Engine, 0-60mph and gearbox
Entry-level models are badged xDrive30d and are powered by a 3.0-litre six-cylinder diesel engine. Even this offers gutsy performance and is noticeably more responsive than the equivalent Audi Q7 45 TDI. It provides tonnes of punch low down in the rev range and is only likely to feel strained if you’re towing a particularly heavy load. For those who don’t fancy a diesel, xDrive40i models use a 3.0-litre six-cylinder twin-turbo petrol engine. This pulls even harder at lower revs than the 30d does and feels more responsive from a standstill, with acceleration that grows even stronger as the revs rise.

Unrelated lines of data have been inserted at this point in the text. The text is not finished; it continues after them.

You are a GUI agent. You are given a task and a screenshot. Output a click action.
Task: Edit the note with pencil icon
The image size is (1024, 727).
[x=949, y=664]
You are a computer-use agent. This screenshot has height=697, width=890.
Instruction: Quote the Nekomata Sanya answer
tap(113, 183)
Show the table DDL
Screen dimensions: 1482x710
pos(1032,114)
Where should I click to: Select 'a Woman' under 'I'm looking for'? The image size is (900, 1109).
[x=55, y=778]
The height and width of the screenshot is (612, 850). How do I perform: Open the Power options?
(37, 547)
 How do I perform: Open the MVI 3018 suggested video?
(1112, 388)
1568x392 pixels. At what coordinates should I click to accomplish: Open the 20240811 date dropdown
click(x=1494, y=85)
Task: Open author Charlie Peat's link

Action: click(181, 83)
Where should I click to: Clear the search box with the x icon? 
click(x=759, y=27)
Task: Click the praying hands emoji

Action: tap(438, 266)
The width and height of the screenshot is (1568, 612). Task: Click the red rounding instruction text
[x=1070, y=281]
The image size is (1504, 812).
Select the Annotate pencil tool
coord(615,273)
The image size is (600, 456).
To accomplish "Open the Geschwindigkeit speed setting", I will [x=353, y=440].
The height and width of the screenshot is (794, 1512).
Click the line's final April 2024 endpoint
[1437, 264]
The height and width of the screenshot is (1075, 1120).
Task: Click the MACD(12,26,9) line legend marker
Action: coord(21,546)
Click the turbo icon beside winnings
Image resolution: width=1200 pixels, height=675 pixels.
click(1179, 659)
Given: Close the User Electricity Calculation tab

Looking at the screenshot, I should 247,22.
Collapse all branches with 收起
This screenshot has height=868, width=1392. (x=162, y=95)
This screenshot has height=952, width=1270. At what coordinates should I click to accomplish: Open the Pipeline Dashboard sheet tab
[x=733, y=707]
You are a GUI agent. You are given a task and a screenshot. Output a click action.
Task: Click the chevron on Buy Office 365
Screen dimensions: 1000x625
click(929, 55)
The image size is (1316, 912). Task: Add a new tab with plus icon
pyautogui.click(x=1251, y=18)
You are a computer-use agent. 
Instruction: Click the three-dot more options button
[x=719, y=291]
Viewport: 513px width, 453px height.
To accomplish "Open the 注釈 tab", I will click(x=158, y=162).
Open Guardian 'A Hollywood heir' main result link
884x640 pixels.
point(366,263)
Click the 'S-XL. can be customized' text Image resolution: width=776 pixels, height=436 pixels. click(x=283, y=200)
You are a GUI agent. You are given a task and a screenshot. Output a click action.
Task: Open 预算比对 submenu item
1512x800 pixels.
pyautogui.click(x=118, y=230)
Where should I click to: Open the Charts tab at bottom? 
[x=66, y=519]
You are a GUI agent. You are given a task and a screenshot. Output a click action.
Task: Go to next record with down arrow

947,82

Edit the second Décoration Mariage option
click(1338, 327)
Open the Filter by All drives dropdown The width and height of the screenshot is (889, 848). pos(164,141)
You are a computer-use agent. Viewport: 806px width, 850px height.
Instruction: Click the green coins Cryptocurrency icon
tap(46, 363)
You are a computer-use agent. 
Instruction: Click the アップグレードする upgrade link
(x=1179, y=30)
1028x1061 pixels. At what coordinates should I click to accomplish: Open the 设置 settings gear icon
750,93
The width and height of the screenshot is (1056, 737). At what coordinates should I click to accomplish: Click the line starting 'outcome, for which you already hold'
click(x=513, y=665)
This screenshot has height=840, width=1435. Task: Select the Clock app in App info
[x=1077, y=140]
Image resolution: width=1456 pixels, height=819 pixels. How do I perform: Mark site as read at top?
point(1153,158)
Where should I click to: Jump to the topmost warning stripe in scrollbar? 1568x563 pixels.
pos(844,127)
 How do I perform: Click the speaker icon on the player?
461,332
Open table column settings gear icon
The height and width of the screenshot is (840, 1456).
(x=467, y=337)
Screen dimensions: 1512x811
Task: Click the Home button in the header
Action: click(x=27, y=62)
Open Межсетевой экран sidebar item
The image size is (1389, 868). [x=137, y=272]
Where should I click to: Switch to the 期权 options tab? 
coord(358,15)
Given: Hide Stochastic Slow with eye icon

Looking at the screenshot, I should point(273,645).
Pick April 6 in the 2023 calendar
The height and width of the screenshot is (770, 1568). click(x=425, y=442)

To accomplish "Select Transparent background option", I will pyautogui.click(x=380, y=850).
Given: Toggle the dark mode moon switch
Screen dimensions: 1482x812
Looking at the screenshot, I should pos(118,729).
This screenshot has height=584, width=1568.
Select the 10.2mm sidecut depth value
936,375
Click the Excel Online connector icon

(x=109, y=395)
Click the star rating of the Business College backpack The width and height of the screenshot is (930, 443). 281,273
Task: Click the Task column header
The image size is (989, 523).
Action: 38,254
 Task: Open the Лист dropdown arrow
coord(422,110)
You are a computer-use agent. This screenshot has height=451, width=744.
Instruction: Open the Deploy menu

If neither of those is powerful enough for you, the range-topping M50i petrol and M50d diesel provide some extra power for eye-widening performance. Of the two, we’ve only driven the M50d thus far; it responds instantaneously and gains speed so effortlessly that you’ll be hitting motorway speeds before you know it. On paper, though, the M50i is almost a full second quicker from 0-62mph.
Suspension and ride comfort
Apart from the M50i and M50d, every X5 comes with air suspension as standard. The system is very impressive, maintaining a super-smooth ride over even sharp-edged potholes and ruts without any of the floaty, wallowy sensation that such systems can induce. The plug-in hybrid has a slightly firmer edge to its ride than the standard X5s, but it still does a good job of keeping things comfortable, especially compared with the more brittle low-speed ride of the Volvo XC90 plug-in hybrid.
The M50i and M50d, meanwhile, use an adaptive steel spring set-up and offer buyers the choice of M Sport Professional suspension as an upgrade. Both of these setups give the X5 a sportier and more nimble feel on the road, but are noticeably harsher and don’t absorb bumps quite as soothingly. Progress over imperfect surfaces is made still crashier if you engage Sport mode.
As well as for the comfortable ride it provides, the air suspension deserves credit on the handling front, too. It keeps body movements in check and prevents the X5 from leaning over too markedly, even when you push hard through a corner.
You get plenty of grip from the wide tyres, too, and with such tight body control, the X5 is an incredibly stable and reassuring SUV to drive along twisty roads. Factor in progressive, well-weighted steering and it’s easy, even enjoyable, to steer the X5 along your favourite country road. Okay, the Porsche Cayenne handles even more sweetly, but the X5 is among the best of the rest. Plug-in hybrid versions, meanwhile, may not quite have the tight body control of the standard X5s, but is still nice to drive, with accurate steering and tidier handling than the XC90 plug-in hybrid.
The X5’s off-road capabilities are also impressive, thanks to a selection of driving modes and settings that adapt the ride height and suspension settings to cope with different surfaces. You can take on sandy, gravel-strewn, snowy and even rocky terrain with a simple tap of the touchscreen.
Noise and vibration
The 30d has a surprisingly appealing, throaty engine note for a diesel, especially with the M Sport’s sports exhaust. Those who dislike the noise, though, will be dismayed that it never really fades away, even at a cruise. What’s more, when you select Sport mode, artificial engine notes are played through the car’s speakers to deepen the soundtrack. The M50d follows a similar formula with even fruiter sounds. Some will love it, some will hate it.
By contrast, the petrol-engined 40i is perfectly judged. It’s blissfully smooth and subdued when you’re simply pottering along, yet delightfully rorty when you decide to press on a bit. The M50i takes this approach, too, but things it up to 11 for a menacing sound when accelerating hard, yet still retains a subdued cruising sound. The plug-in hybrid xDrive45e is whisper-quiet at low speeds when running on just electric power, and, when the petrol engine does come in, it does so smoothly and without fuss.
Every engine comes with an eight-speed automatic gearbox as standard, and it’s delightfully smooth. It changes up and down through the gears almost imperceptibly and reacts quickly when you call for extra power. There are also steering wheel-mounted paddles through which you can make manual gearchanges, which are no less smooth than when the gearbox is left to its own devices in automatic mode.
It’s not all great news, though. While wind noise is well controlled, those big, wide tyres generate a fair amount of roar and this gets noticeably more pronounced over rougher, more broken asphalt. While the ride is generally smooth, coarser surfaces, such as concrete motorways and rippled tarmac, can generate a touch of vibration through the steering and chassis, but only in extreme cases.